Eventually that will just stop happening. I specifically refer to the Euro here. The Euro cannot work in its current form. This is basic economics. It doesn't matter how hard people try to wish it away, the system cannot work as designed.
There are ways to fix the problems, but they require massive political changes - that so far the electorates hate. There's only so long you can continue to stumble from crisis to crisis, before something gives.
I was living in Belgium in 2001, and there was lots of discussion about the Euro, and its future. And much of that concentrated on these problems. The UK and US types tended to talk about how the system would fail - William Hague famously described it as like a burning building with no exits (see Greece for details). But I remember reading many pro-Euro commentators and politicians too, and they admitted the Euro had flaws, and that there would be crises, and those flaws would get fixed. I think that they couldn't imagine a future in which they wouldn't be running the EU, and most of the governments, with quite a lot of popular support. But that generation of politicians retired. And the public mood changed. And now the solutions are not politically possible.
Greece's problems are Greece's fault. But the only solutions to Greece's problems involve them leaving the Euro, or being given debt forgiveness. As they can't pay the debt, forgiveness was the only option, but the other politicians and electorates are simply sticking their fingers in their ears, and hoping the problem will go away. They'll never get paid back. Greece cannot.
But Ireland and Spain were running large budget surpluses into the crisis. They still had inflation and property booms, because Eurozone interest rates were too low for them, to help the ailing German economy, so they had property booms and debt crises.
Finland had no property boom, or debt crises, or government overspending, but changes in their export markets mean the've been in recession for ten years - the solution is devaluation. But they can't, they're stuck in the Euro.
Italy has a competitiveness problem, and is trying to solve it by repressing wages. But with negative inflation this has had a disastrous effect on their government detb levels. If Germany encouranged 3% inflation in the Eurozone core (impossible now, might have worked in 20010), then these countries could deflate without the huge problems of negative inflation rates. Now they can't. And so the only solution to their crisis is years of misery, and the hope that they might scrape by without their banking systems collapsing, and only 20% youth unemployment.
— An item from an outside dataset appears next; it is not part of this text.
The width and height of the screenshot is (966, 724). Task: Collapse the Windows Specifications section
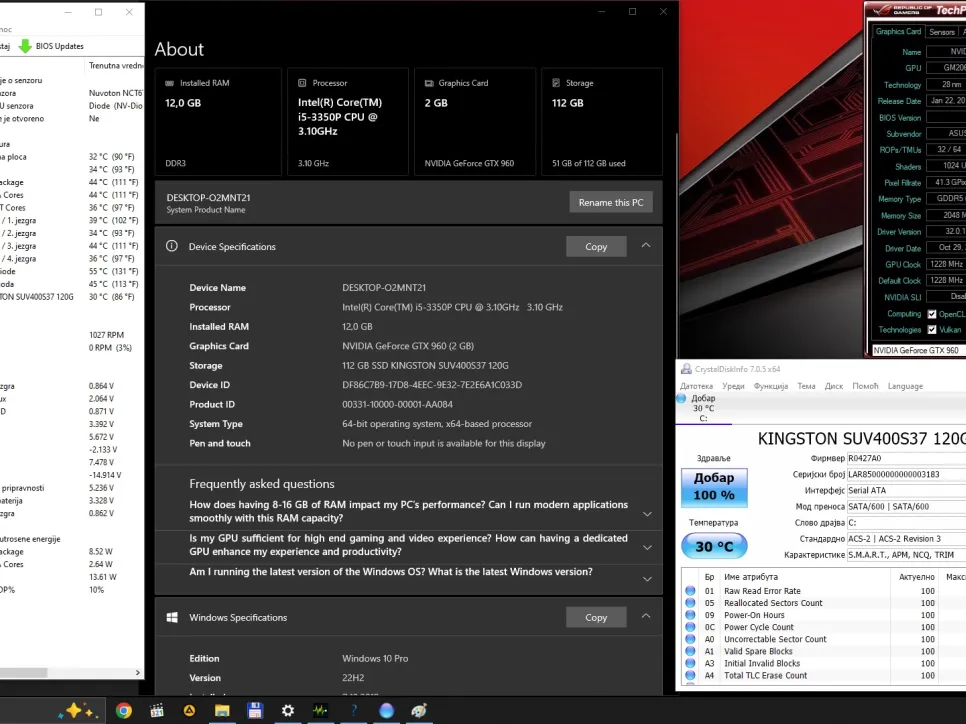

And growth might save them in ten years.
The Euro is the disease, not the cure. The Euro will inevitably kill the patient, unless they're willing to do like the US or UK and pay government money around the system in order to counteract the effects of different areas being at the wrong interest and exchange rates. If that happens you've got a United States of Europe. Seeing as nobody will vote for that, the only other solution is the get rid of the Euro.